If you recall the antenna theory that you should have picked up in your Basic course, you know that the orientation (horizontal, vertical or somewhere in between) of an antenna will affect its radiation pattern. Much like bouncing a ball off a wall. The greater the angle, the greater the distance the ball bounces away from you. Throw it straight at the wall and it should come pretty close to you on its way back. The same general idea applies to the NVIS antenna. If we cause the RF wave to travel nearly straight up or at a slight angle, it will reflect off the ionospheric layers and come back close to our point of origin. So, if we want to communicate on HF with stations within about 1,500 Kms, we use an antenna that radiates primarily straight up. A DXer on the other hand prefers to talk to stations far away, with a few hops, the farther the better, so DX antennas radiate at angles primarily horizontally to bounce and skip back off the ionosphere for the greatest distance. 
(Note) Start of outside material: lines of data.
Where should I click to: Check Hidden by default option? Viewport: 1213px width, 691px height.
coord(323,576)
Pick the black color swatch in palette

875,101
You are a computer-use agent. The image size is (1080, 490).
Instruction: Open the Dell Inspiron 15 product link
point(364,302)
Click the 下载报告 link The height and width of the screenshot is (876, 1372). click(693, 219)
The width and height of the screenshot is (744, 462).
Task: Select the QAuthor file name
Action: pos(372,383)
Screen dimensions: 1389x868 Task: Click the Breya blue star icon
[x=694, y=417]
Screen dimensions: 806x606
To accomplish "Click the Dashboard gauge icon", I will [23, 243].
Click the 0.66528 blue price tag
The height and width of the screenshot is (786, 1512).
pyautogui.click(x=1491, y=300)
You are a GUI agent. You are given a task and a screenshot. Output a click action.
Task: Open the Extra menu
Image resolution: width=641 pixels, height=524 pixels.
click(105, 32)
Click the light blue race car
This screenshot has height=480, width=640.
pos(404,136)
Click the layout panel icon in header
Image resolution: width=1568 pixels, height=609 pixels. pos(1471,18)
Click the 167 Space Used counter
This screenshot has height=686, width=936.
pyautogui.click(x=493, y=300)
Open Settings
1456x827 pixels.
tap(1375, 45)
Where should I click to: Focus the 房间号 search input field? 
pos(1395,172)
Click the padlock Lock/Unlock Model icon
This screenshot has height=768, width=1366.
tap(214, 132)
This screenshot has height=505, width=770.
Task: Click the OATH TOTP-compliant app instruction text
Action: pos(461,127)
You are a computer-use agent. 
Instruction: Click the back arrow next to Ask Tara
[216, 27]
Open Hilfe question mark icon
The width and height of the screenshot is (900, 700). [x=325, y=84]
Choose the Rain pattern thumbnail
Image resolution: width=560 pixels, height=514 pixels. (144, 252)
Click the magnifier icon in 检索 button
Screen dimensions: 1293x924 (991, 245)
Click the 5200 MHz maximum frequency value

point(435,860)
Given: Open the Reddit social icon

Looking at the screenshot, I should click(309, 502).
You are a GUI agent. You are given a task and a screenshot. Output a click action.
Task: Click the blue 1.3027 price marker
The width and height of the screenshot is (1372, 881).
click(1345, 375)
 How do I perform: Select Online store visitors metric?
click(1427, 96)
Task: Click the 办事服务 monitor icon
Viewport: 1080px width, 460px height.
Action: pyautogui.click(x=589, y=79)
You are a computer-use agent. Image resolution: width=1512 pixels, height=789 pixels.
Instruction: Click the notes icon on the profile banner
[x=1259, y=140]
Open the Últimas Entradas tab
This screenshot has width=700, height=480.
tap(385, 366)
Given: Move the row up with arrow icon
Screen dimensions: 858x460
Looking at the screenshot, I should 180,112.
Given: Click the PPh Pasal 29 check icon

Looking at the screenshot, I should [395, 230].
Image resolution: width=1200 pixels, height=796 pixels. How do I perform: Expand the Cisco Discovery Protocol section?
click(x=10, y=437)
So, the NVIS antenna is one that provides the majority of its radiation at an extremely high angle. That is to say the major lobe is between 75 and 90 degrees to the earth's surface. This will provide excellent omni-directional communication out to a distance of up to about 1,500 Kms with no skip. The maximum frequencies involved will be as low as 1.8 MHz under very poor conditions to as high as 14 MHz under excellent conditions, with the most usable being between 3.5 MHz (80M) and 7.3 MHz (40M).

To summarize, NVIS works for frequencies lower than the vertical incident critical frequency—the highest frequency for which signals transmitted vertically are reflected back down by the ionosphere.  At or below the critical frequency the ionosphere will reflect an incident signal arriving from any angle, including straight up. Because the critical frequency is low, you must usually operate 40, 80 or 160 meters or possibly 30 meters to use NVIS propagation.

Under most conditions you can easily obtain coverage on one of these bands from zero to 350 miles or more with no skip zones. On 75 meters with 100 W and an antenna 15 feet high, contacts with stations over 1000 miles away with excellent signal reports are not uncommon. 

These are the characteristics we look for in an emergency-ready HF antenna for distances up to about 1,000 miles… No skip, easy set-up and take down and reasonably reliable communications.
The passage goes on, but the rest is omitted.